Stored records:
____

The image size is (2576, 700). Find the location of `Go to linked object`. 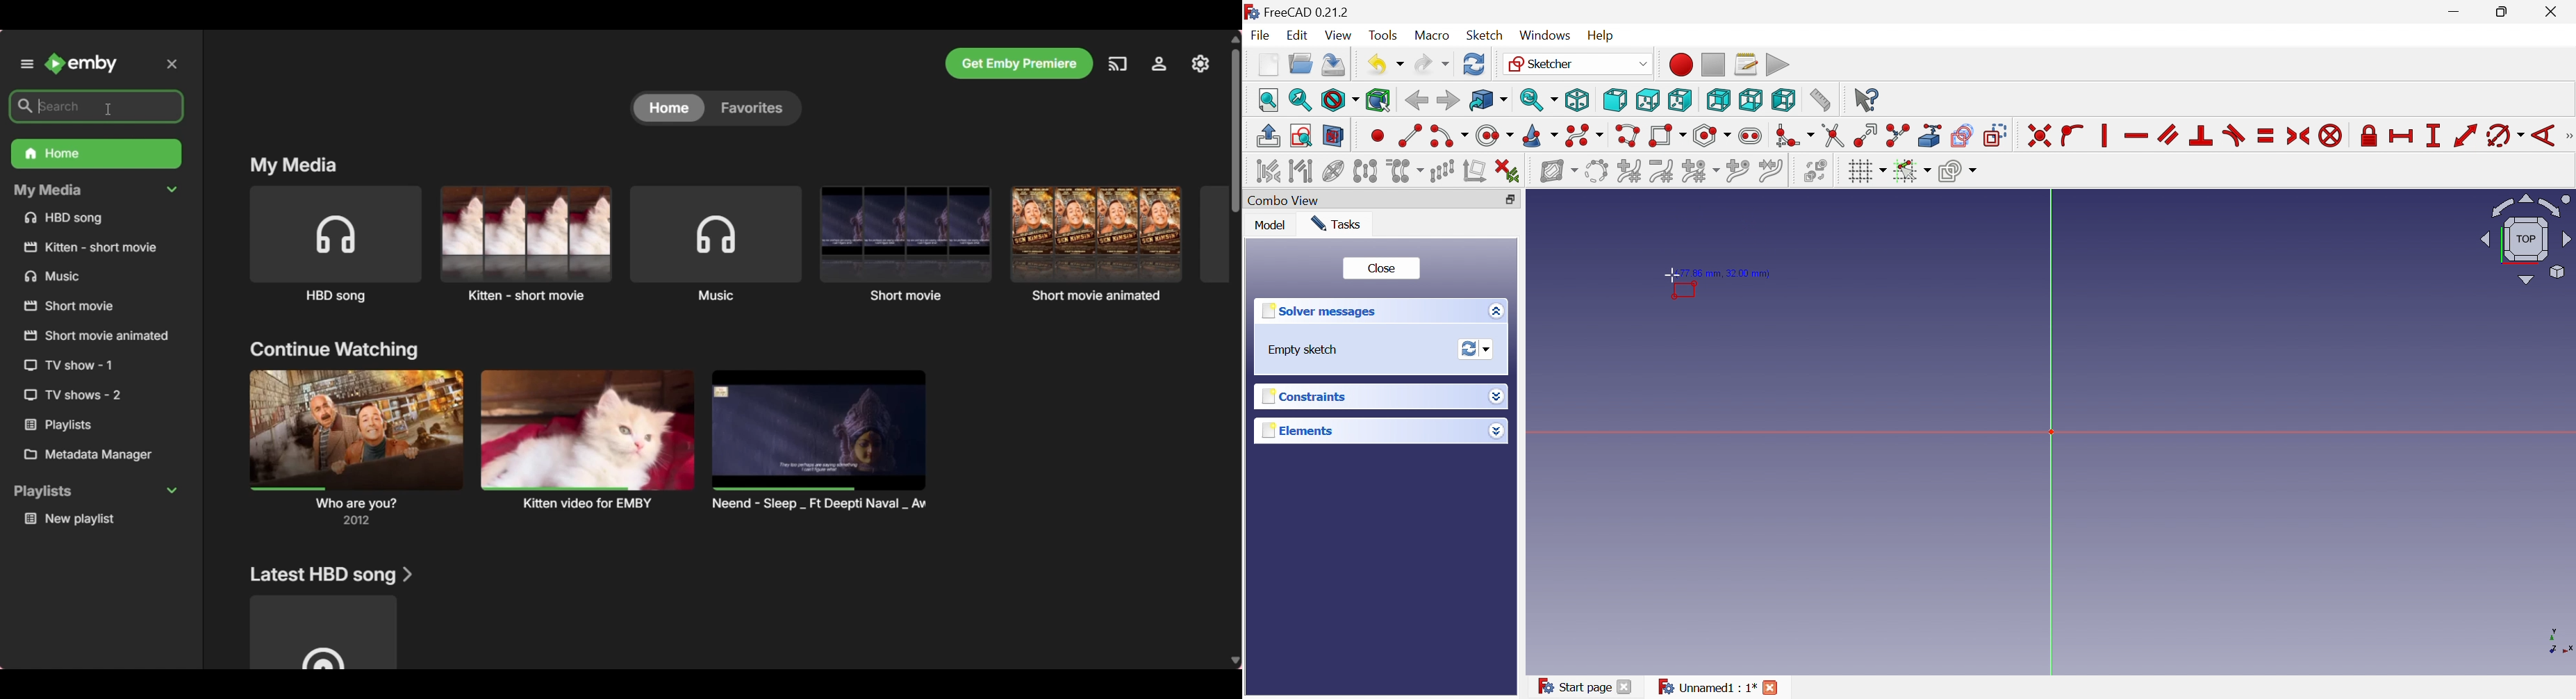

Go to linked object is located at coordinates (1488, 101).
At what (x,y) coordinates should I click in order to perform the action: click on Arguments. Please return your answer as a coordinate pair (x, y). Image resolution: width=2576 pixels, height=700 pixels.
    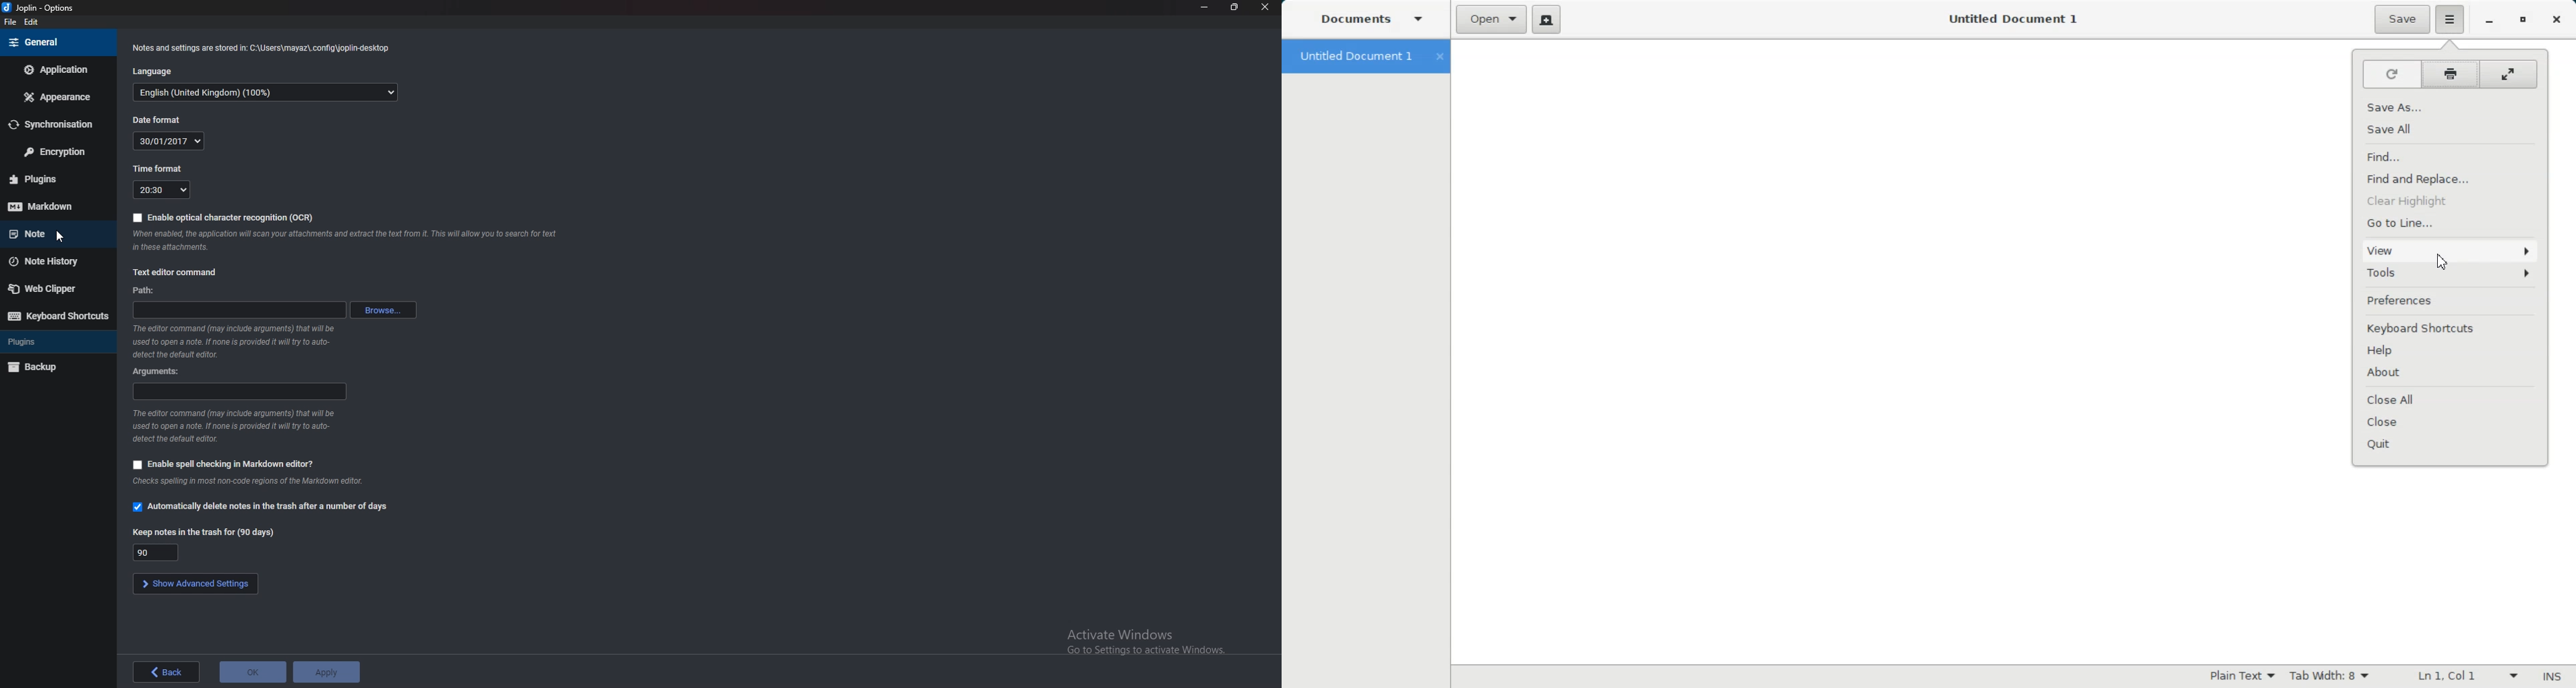
    Looking at the image, I should click on (167, 372).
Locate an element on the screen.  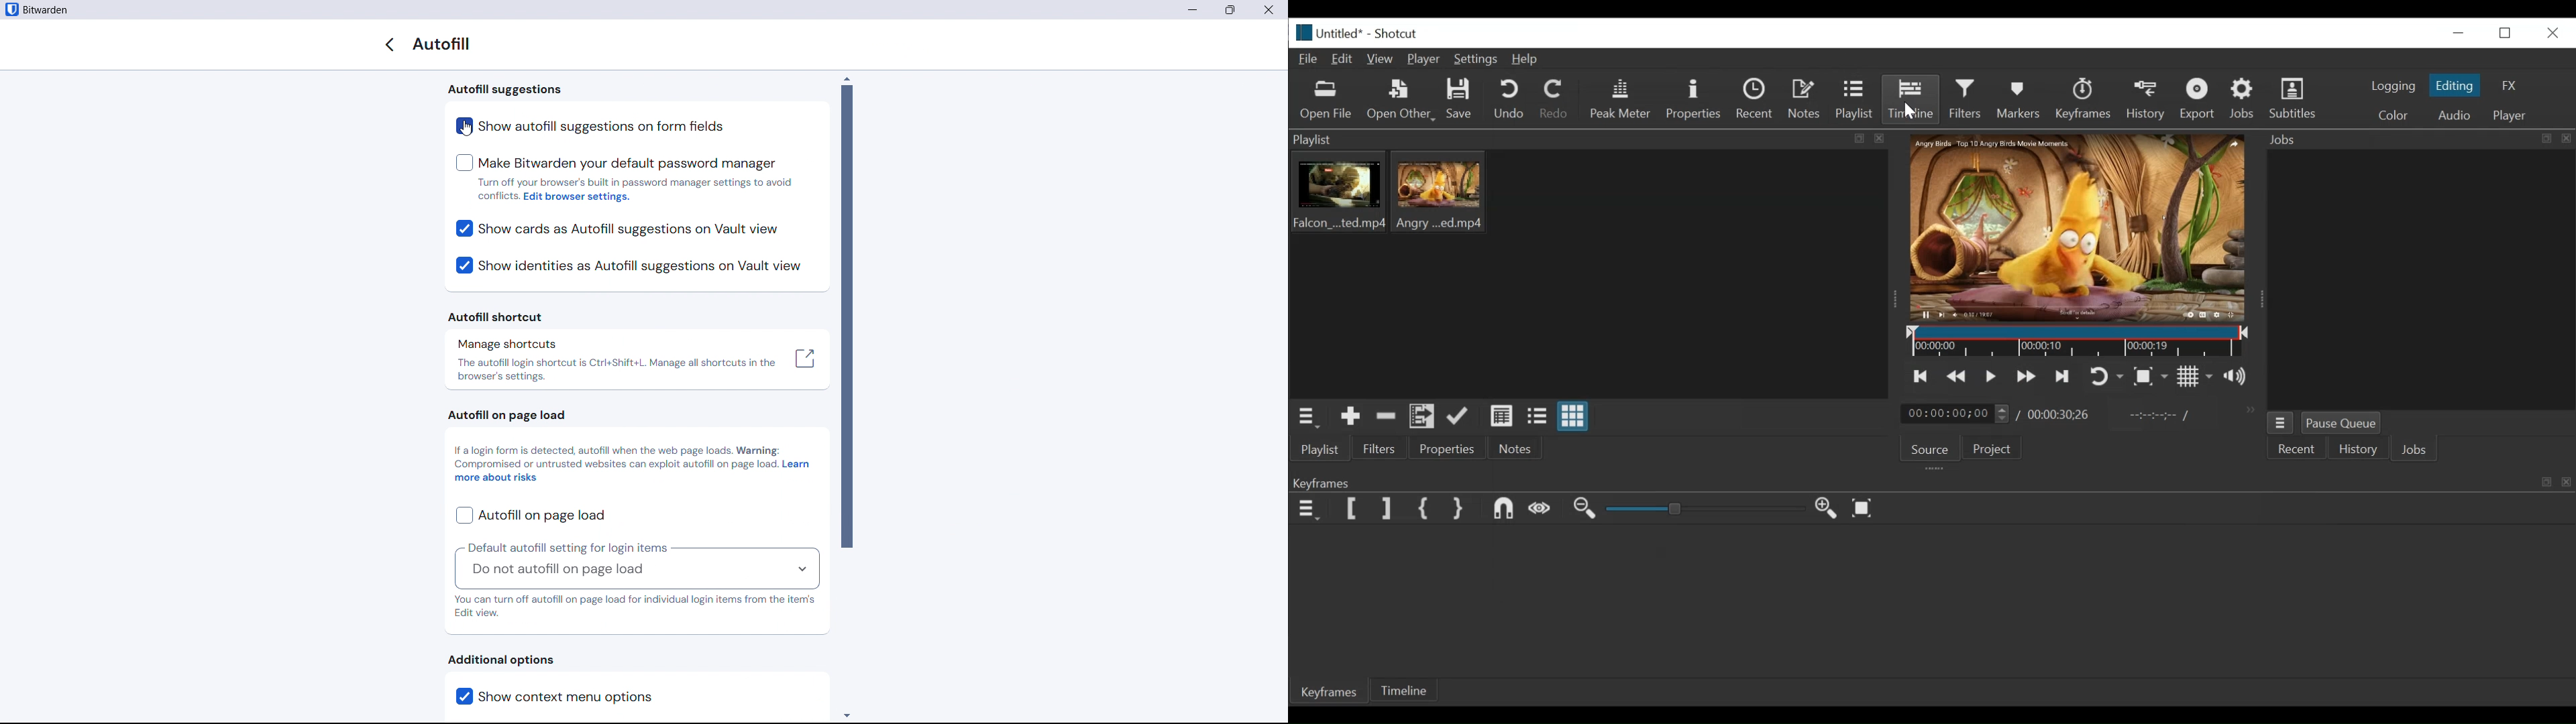
Markers is located at coordinates (2021, 99).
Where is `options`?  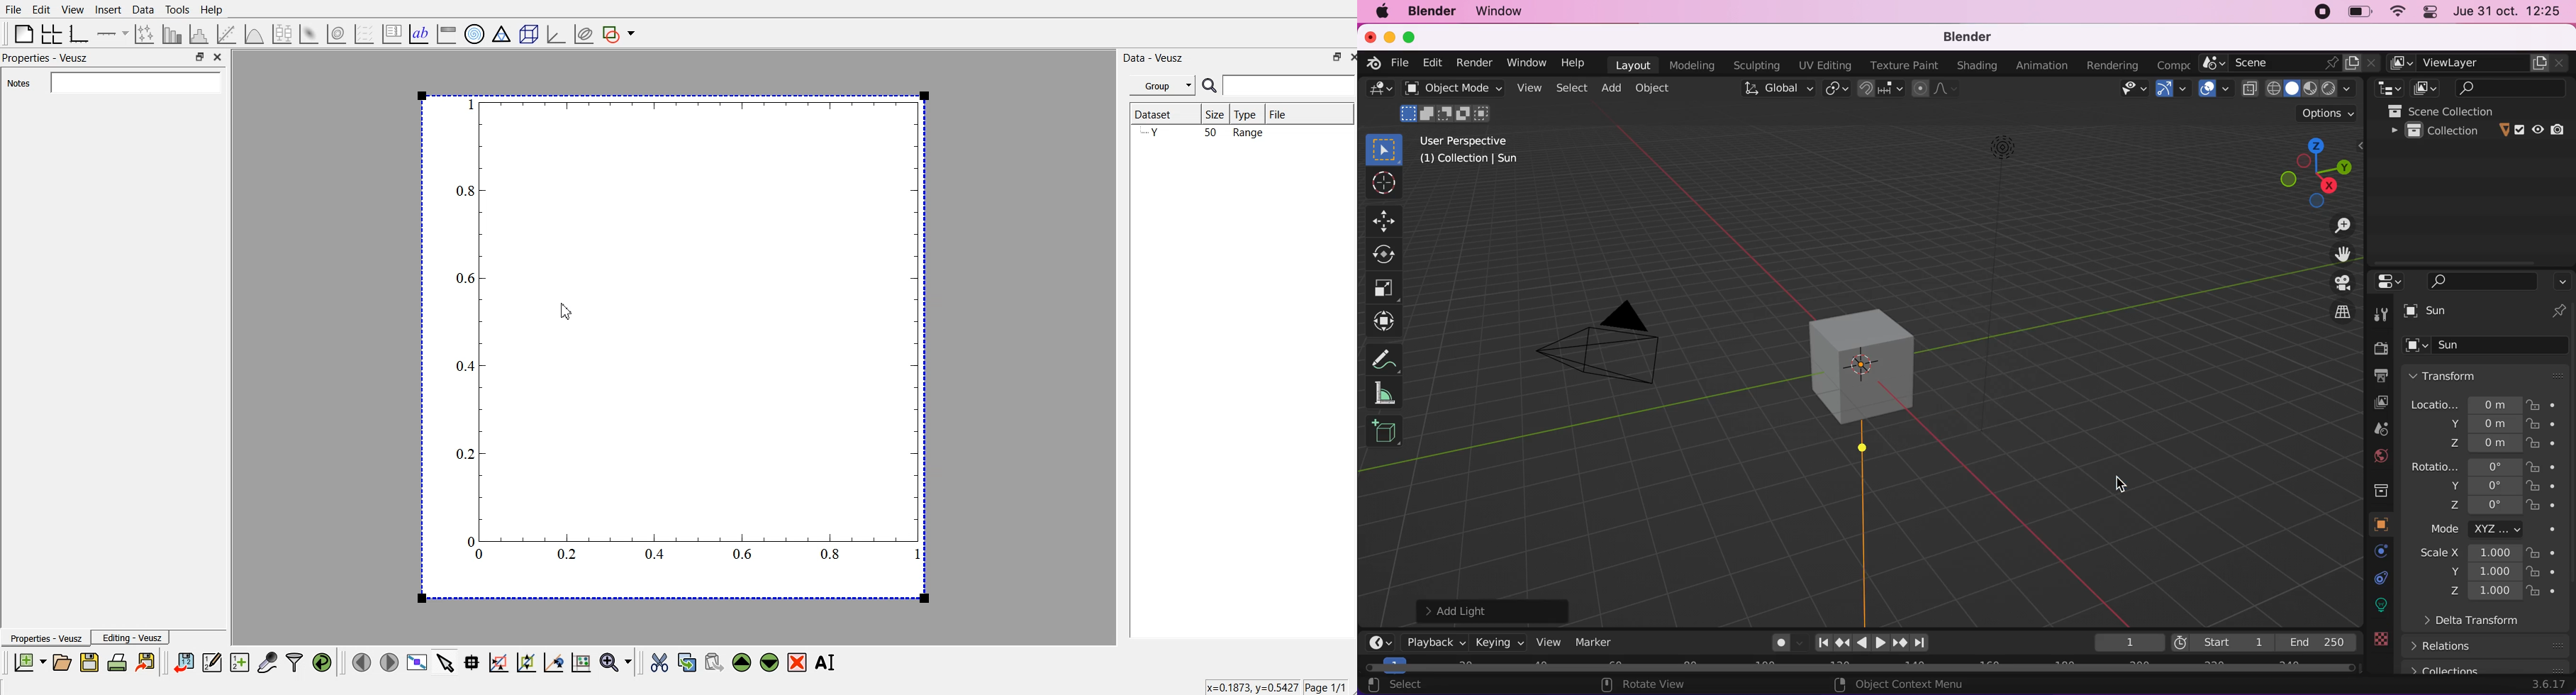
options is located at coordinates (2562, 279).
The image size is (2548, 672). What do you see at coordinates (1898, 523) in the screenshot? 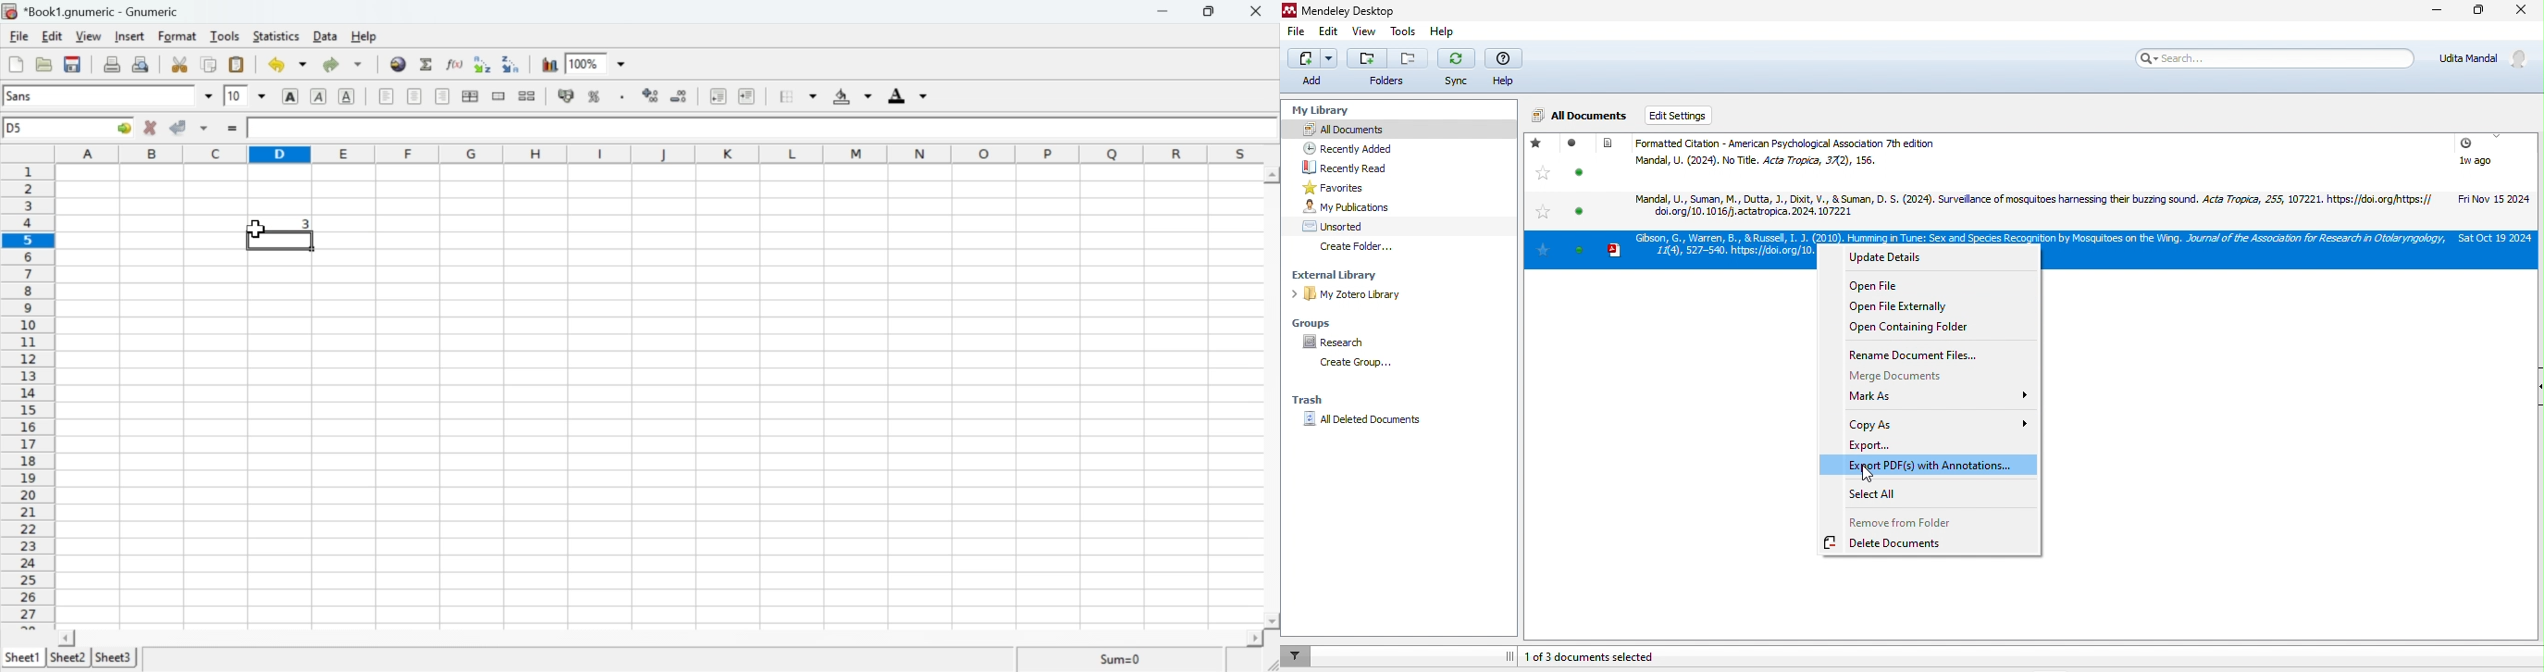
I see `remove from folder` at bounding box center [1898, 523].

____

▸ Task instructions
Present every line of the items above as a Markdown table with columns Row and Line, numbering the rows in order and skipping blank lines. Leave the pictures out of the answer.

▸ Complete output
| Row | Line |
|---|---|
| 1 | The image size is (2576, 700). Find the location of `Go to linked object`.  |
| 2 | Go to linked object is located at coordinates (1488, 101). |
| 3 | At what (x,y) coordinates should I click in order to perform the action: click on Arguments. Please return your answer as a coordinate pair (x, y). Image resolution: width=2576 pixels, height=700 pixels. |
| 4 |     Looking at the image, I should click on (167, 372). |
| 5 | Locate an element on the screen.   |
| 6 | Markers is located at coordinates (2021, 99). |
| 7 | Where is `options`?   |
| 8 | options is located at coordinates (2562, 279). |
| 9 | The image size is (2548, 672). What do you see at coordinates (1898, 523) in the screenshot?  |
| 10 | I see `remove from folder` at bounding box center [1898, 523]. |